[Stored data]
━━━━━━━━━━━━━━━━━━━━━━━━━━━━━━
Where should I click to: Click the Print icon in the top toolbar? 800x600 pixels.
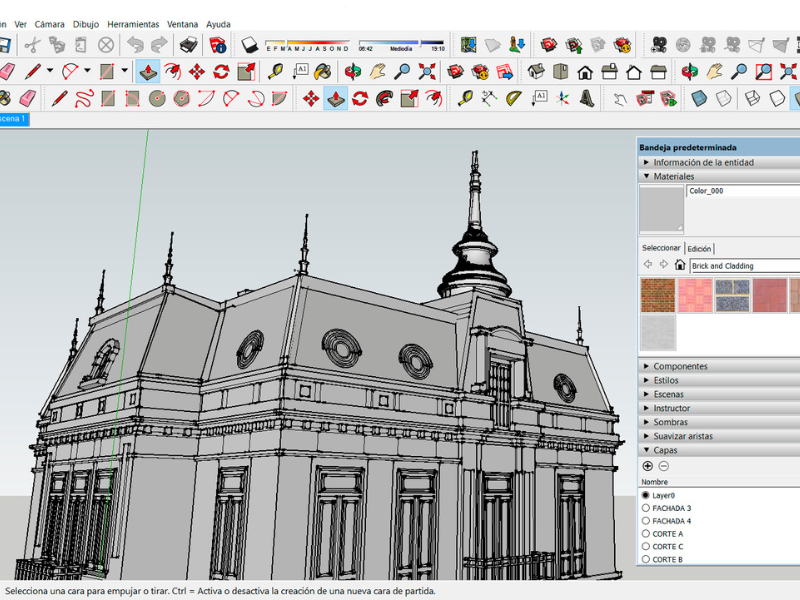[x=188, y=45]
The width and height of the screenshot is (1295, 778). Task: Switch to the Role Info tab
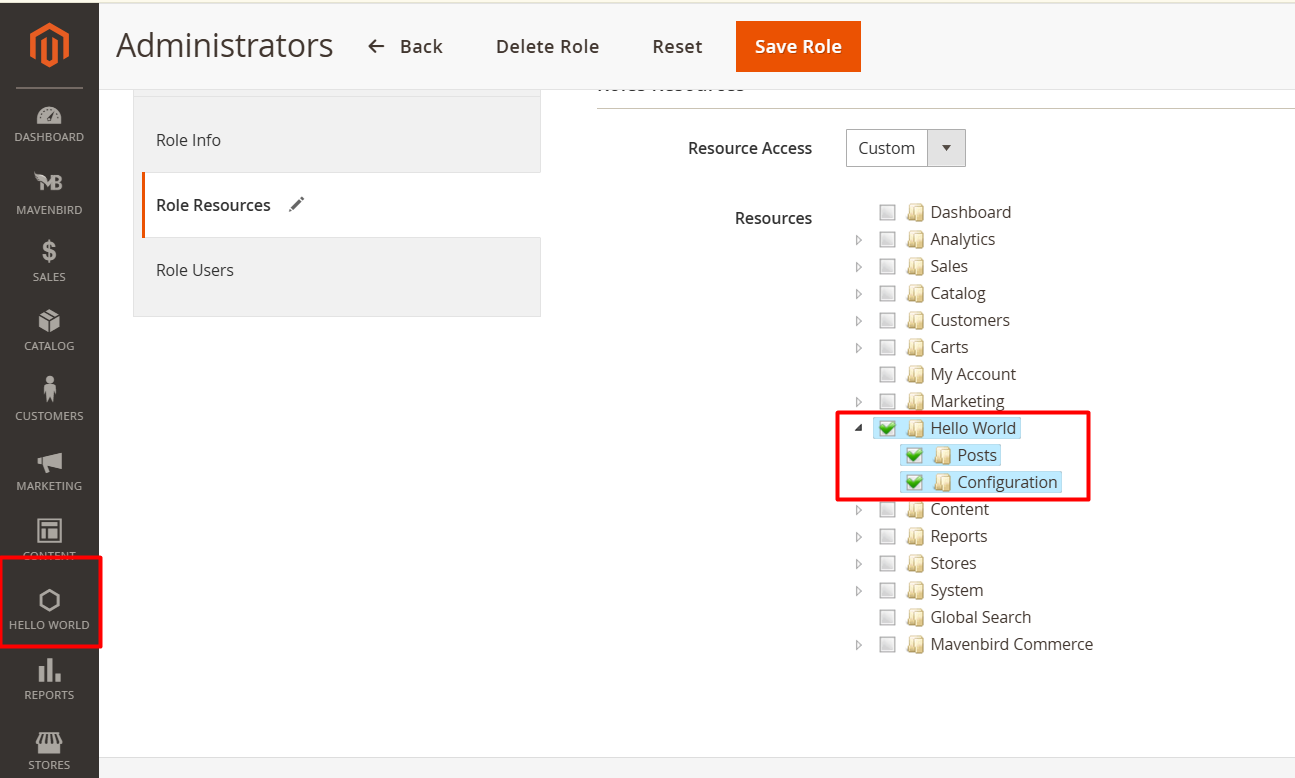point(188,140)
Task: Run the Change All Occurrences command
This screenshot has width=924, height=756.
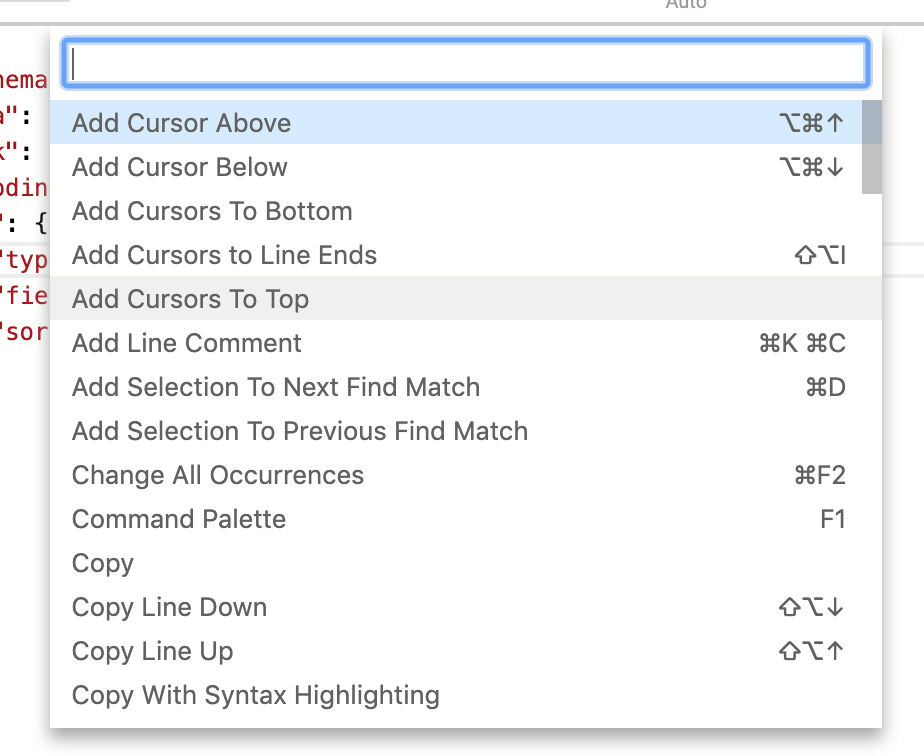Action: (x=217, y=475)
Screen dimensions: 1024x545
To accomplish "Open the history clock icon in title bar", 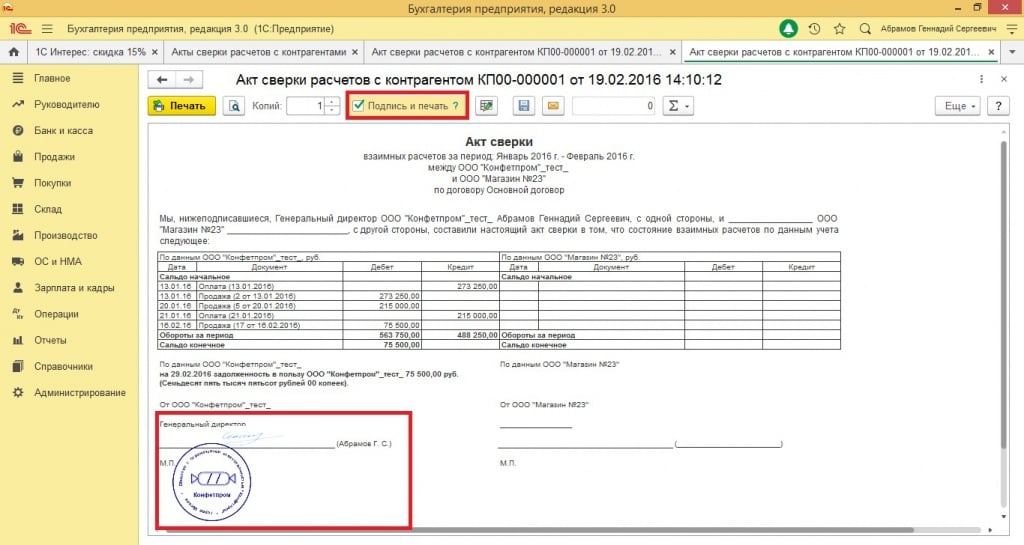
━━━━━━━━━━━━━━━━━━━━━━━━━━━━━━
## Instructions for the task
Retype word for word the span of lines above that begins with the line containing "Screen dimensions: 1024x545" and ends with the last line of the records; skip all pictures.

## Problem solution
Screen dimensions: 1024x545
To accomplish "Open the history clock icon in title bar", 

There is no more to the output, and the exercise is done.